Lines of data:
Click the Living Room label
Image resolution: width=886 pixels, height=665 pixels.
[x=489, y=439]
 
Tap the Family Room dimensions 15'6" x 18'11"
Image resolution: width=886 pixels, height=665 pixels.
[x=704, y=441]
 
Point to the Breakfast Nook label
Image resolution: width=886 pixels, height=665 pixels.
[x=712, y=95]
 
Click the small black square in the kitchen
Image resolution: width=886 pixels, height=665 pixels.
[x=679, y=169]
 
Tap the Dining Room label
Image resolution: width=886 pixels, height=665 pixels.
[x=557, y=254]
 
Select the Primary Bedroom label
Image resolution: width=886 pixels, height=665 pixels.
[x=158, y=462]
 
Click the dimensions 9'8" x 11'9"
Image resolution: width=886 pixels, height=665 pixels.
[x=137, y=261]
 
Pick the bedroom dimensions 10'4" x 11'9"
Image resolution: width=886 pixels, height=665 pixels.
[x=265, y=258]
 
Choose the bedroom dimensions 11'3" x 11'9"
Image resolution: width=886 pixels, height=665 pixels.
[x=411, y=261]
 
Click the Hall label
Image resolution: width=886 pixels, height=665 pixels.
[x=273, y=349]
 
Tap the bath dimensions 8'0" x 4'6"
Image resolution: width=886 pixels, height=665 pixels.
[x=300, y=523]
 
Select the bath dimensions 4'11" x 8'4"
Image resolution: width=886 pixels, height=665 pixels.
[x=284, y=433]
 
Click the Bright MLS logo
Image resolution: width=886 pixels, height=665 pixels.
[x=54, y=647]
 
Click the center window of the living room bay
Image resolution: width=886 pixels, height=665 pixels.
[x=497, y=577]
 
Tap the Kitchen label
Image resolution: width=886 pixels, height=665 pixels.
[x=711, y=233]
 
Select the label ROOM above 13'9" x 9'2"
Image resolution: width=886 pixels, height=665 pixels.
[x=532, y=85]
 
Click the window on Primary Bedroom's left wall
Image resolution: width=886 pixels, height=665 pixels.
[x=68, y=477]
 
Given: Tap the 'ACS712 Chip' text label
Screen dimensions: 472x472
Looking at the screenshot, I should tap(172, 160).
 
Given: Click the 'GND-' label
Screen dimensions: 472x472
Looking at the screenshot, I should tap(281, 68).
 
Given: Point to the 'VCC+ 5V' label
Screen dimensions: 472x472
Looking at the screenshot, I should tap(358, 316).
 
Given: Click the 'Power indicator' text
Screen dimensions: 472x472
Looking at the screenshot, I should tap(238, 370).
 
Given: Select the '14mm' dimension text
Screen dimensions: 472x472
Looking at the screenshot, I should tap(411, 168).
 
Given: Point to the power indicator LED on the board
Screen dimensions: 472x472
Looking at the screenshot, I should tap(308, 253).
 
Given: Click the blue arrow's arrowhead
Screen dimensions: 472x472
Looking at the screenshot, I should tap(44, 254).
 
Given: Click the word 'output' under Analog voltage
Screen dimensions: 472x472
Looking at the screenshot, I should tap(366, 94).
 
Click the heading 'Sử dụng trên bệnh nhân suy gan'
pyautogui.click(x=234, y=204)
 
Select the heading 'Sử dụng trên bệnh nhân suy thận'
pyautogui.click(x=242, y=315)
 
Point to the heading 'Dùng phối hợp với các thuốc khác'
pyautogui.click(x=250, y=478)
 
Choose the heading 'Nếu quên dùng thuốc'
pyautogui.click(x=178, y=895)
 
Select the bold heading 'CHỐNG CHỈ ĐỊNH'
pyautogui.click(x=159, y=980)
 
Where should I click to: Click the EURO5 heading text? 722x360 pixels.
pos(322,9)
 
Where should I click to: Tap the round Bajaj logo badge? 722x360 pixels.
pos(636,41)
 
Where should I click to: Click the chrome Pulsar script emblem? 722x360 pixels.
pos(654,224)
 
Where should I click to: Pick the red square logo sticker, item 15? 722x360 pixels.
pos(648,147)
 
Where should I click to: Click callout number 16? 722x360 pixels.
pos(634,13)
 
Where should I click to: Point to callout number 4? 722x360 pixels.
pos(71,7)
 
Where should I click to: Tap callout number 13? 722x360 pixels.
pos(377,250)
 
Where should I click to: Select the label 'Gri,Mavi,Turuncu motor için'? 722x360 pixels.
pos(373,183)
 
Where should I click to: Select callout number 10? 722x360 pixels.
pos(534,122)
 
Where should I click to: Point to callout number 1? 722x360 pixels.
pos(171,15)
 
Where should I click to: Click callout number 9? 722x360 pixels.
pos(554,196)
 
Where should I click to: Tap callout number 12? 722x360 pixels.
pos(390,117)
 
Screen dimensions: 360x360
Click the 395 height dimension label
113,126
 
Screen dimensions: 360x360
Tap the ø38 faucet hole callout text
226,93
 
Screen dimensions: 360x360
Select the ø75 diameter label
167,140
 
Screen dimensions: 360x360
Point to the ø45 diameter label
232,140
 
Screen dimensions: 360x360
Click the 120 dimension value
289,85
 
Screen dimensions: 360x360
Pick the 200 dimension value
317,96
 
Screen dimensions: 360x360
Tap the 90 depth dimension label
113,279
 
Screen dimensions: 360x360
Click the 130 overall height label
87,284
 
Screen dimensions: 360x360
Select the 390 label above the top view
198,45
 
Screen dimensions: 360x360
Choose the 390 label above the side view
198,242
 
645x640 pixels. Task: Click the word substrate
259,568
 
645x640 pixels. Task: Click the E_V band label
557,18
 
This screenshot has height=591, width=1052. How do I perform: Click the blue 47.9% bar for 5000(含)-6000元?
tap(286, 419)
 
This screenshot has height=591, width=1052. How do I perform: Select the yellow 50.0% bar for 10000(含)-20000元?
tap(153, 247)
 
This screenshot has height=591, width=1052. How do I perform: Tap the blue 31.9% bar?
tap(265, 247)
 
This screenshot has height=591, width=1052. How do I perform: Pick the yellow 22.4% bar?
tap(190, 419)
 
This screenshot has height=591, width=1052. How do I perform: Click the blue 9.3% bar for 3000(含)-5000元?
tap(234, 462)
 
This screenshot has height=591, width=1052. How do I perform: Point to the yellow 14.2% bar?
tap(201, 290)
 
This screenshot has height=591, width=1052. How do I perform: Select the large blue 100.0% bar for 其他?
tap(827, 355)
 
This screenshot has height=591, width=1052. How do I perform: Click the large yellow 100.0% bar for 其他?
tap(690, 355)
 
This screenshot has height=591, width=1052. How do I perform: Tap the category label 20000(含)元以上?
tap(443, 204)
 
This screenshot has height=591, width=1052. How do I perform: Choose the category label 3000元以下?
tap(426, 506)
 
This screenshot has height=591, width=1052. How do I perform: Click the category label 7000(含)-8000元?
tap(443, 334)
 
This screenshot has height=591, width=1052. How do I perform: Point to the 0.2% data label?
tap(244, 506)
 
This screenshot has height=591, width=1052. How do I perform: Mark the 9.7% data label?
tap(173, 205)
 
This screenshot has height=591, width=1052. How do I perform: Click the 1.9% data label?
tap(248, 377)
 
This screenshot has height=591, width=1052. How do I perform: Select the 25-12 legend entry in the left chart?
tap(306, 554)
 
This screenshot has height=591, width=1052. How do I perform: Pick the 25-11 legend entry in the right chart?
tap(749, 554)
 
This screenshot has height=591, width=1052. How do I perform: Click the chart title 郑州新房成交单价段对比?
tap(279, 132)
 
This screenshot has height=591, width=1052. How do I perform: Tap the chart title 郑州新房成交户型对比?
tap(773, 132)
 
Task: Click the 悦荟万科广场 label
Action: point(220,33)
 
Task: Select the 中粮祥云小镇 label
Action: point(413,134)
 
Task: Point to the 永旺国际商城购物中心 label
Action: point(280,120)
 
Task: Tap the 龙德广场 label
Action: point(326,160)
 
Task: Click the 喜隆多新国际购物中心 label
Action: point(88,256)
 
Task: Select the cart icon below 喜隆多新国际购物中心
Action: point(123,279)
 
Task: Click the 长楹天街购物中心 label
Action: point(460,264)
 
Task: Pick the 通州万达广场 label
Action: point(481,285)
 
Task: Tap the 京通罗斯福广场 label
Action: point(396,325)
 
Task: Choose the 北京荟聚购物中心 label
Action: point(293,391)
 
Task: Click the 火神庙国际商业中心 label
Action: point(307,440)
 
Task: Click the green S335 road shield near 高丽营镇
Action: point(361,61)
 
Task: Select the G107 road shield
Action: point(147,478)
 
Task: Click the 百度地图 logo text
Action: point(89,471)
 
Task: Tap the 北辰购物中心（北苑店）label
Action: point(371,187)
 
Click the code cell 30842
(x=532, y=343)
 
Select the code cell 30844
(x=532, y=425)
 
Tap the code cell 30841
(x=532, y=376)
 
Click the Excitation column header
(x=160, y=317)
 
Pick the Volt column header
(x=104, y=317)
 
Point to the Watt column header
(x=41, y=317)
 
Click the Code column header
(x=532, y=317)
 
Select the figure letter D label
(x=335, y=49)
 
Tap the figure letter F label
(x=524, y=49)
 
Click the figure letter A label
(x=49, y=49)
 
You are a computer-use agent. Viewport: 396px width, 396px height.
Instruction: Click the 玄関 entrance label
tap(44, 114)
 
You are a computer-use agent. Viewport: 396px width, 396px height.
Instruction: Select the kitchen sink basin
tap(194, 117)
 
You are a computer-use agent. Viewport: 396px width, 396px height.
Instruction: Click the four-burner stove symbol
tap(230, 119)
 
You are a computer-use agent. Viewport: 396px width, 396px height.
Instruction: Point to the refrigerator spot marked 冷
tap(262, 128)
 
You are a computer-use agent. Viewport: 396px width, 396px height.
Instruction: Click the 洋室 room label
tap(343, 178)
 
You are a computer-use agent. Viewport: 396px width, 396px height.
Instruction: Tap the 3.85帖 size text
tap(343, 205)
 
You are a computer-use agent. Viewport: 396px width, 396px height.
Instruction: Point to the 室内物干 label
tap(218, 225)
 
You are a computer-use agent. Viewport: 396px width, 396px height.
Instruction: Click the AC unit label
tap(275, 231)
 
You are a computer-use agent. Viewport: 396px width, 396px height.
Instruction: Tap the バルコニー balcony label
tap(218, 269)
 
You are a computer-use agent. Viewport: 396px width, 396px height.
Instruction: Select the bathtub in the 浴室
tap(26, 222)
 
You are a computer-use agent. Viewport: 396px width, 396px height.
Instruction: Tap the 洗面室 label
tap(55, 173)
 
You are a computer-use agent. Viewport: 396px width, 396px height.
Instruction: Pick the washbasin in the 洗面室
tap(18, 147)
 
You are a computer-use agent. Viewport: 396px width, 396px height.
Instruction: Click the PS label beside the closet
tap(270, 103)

Exercise aim: Rewrite the lines from the start of the records through the line containing "[x=137, y=261]", inclusive, as a JSON list of strings with one string per line, omitting blank lines.

Solution for this problem:
[
  "Click the Living Room label",
  "Image resolution: width=886 pixels, height=665 pixels.",
  "[x=489, y=439]",
  "Tap the Family Room dimensions 15'6\" x 18'11\"",
  "Image resolution: width=886 pixels, height=665 pixels.",
  "[x=704, y=441]",
  "Point to the Breakfast Nook label",
  "Image resolution: width=886 pixels, height=665 pixels.",
  "[x=712, y=95]",
  "Click the small black square in the kitchen",
  "Image resolution: width=886 pixels, height=665 pixels.",
  "[x=679, y=169]",
  "Tap the Dining Room label",
  "Image resolution: width=886 pixels, height=665 pixels.",
  "[x=557, y=254]",
  "Select the Primary Bedroom label",
  "Image resolution: width=886 pixels, height=665 pixels.",
  "[x=158, y=462]",
  "Click the dimensions 9'8\" x 11'9\"",
  "Image resolution: width=886 pixels, height=665 pixels.",
  "[x=137, y=261]"
]